Underage drinking, relationship problems, and the volatility of high school social life are convincingly displayed in Maya Marie's new play.

Oscar Merlin Griffin

Secreting (or is it Secreting?) sets out a teenage house party. Underage drinking, relationship problems, and the volatility of high school social life are displayed in a series of duologues in this new student-written play by Maya Marie.

Secreting promises to prioritise queer narratives, with our leading gay couple throwing a party to announce their status as a couple. Ah, the things that mattered to us in high school. Our host, Toby (Noah Hammond) appears throughout the play as a distressed victim of peer pressure, while his popular boyfriend (Rob Monteiro) is entertainingly dramatic, but verges on bullying him. Imogen Carter is convincingly immature as Jenny, the younger sister tagging along for the cool kids’ party, while her older sibling Lex (Luna Jarvis) is the charming but destructive agent of chaos at the party.

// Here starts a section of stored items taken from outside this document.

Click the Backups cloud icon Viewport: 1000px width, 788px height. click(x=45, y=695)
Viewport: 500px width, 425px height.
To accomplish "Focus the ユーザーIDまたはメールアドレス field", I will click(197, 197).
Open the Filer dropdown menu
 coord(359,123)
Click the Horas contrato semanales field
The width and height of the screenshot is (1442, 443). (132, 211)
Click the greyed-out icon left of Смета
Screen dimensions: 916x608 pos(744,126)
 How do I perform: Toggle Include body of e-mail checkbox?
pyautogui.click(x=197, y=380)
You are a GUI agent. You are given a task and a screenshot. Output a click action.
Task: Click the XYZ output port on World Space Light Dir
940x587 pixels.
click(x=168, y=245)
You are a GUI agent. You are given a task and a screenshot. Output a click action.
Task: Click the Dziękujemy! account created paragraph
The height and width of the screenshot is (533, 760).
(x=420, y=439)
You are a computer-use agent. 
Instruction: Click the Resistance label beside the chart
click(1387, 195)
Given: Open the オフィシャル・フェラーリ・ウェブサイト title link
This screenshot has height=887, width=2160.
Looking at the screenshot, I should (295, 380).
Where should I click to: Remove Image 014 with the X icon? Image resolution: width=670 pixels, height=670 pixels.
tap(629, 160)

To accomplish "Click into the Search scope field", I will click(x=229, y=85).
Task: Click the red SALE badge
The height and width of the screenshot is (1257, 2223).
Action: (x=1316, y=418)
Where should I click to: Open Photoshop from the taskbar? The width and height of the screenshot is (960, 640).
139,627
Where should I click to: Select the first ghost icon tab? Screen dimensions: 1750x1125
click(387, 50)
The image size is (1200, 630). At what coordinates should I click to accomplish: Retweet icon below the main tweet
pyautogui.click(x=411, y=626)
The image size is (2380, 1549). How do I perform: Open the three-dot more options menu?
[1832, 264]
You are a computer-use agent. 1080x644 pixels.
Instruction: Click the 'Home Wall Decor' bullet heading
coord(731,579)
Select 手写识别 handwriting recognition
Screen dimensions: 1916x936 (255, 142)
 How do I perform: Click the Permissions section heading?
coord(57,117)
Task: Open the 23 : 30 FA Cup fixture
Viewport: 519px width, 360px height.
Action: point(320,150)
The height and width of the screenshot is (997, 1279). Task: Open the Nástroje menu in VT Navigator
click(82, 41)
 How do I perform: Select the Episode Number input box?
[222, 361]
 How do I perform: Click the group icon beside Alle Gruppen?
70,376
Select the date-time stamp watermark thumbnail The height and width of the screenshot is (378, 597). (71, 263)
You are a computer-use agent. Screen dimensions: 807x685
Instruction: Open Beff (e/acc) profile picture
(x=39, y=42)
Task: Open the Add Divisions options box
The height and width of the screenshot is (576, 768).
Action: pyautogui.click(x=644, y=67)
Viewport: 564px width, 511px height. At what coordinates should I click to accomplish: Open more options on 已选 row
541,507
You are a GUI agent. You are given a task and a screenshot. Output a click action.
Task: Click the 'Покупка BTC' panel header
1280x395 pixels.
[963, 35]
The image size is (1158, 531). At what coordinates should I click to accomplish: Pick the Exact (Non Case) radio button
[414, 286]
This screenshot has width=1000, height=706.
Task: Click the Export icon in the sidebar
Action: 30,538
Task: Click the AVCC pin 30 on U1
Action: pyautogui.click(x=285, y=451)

All the couples’ duologues are deliciously fraught with tension. The power struggle between Henry (Jake Leigh) and Becca (Louisa Grinyer), and Max (Macsen Llewelyn) and Annie (Louisa Grinyer again), and finally the unexpected pairing of Lex and Millie (Betty Blythe). The boys (men?) in the straight couples both morph from comedic teenage boys into threatening angry men, serving as a reminder of the space inhabited at this age, where rash irresponsibility crosses into active harm. As a show with an all-female production team, this exploration of gendered dynamics in the setting of high school politics is done well and sympathetically, but still leaves a sinister aftertaste.

All the actors embody their characters well, and while sometimes the acting is more over-the-top than naturalistic, this fits well with the high drama of underage drinkers. The show spans the time course of the party, finishing on a hopeful note as the sun rises, allowing the audience to snoop on the characters’ journeys throughout the night. The set, lighting, and intimate seating all lend themselves to the crowded atmosphere, and allow the audience to sit in as co- conspirators to the morally dubious actions of the characters.

The dialogue and characterisation is well done and convincing, as Marie accurately reenacts the delicate ecosystem of a teenage house party, and reflects the priorities and anxieties relatable to anyone who attended awful parties in their teens. I for one am excited to see what Marie will write next.